• Problem requirements
Only lines holding "agent" are wanted; copy each of them from the records below.

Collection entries
* * * * *
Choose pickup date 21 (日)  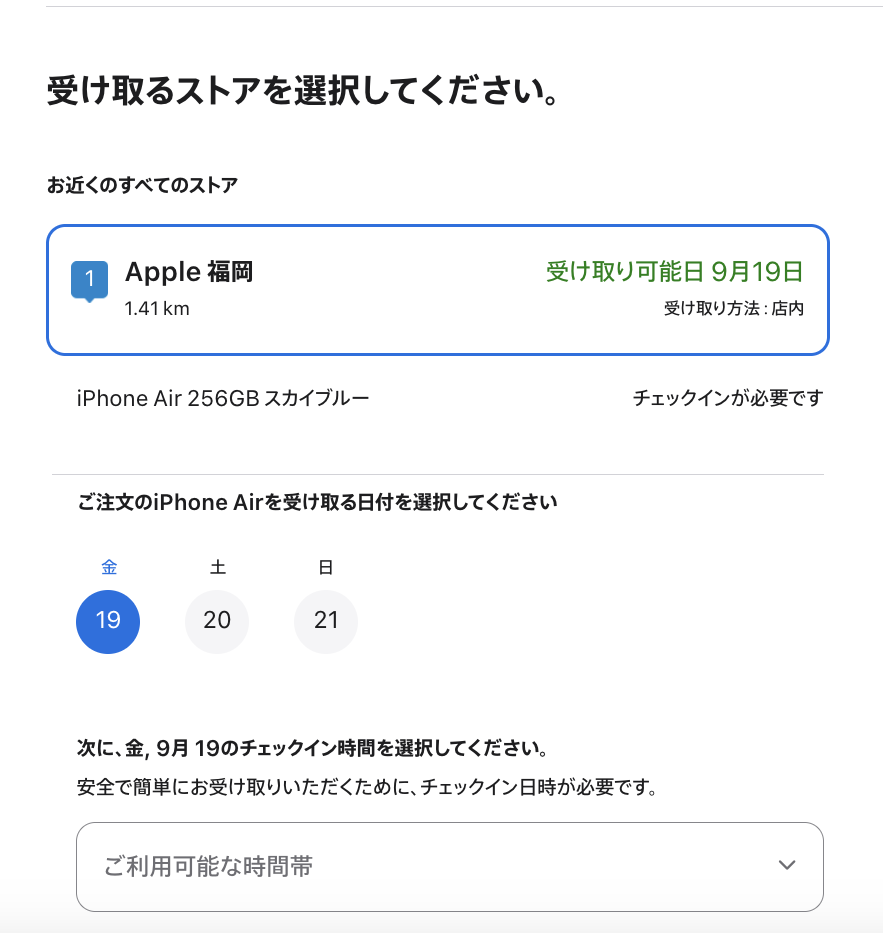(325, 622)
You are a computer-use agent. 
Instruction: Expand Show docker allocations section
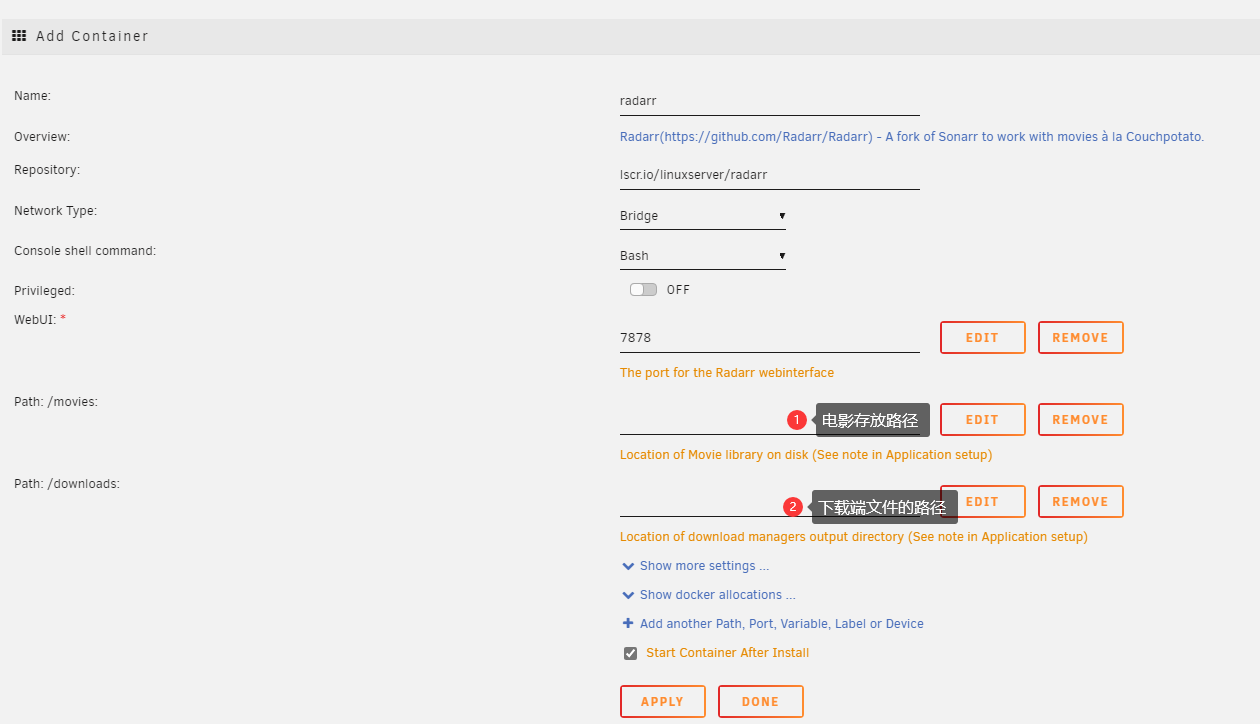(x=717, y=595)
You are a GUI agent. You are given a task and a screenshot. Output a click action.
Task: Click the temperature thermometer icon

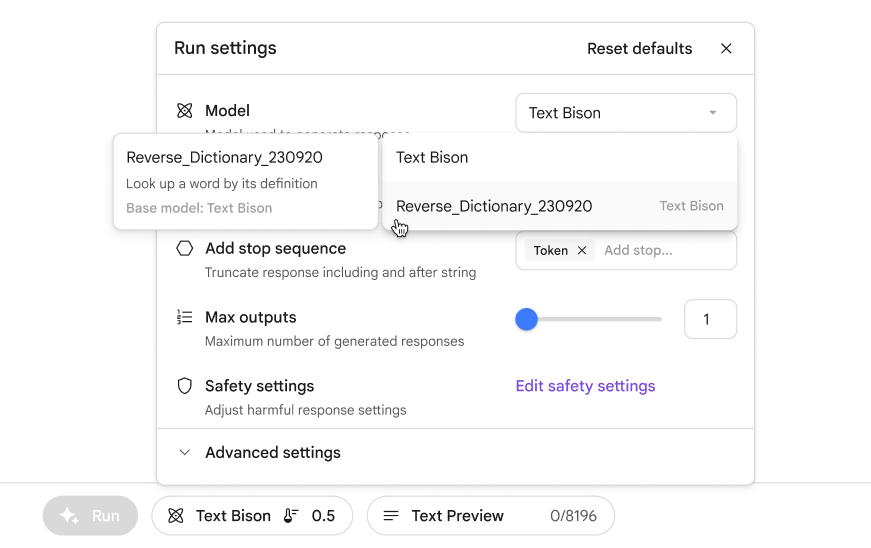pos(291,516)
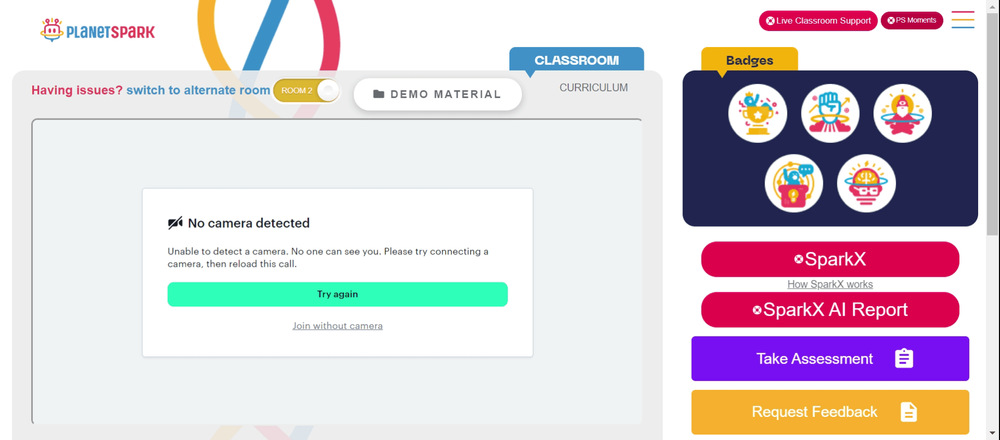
* * * * *
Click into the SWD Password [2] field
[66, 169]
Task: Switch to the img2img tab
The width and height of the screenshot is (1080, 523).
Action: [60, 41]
* * * * *
• Response area
You are a computer-use agent. 
You are a GUI agent. You are given a task and a screenshot. Output a click action.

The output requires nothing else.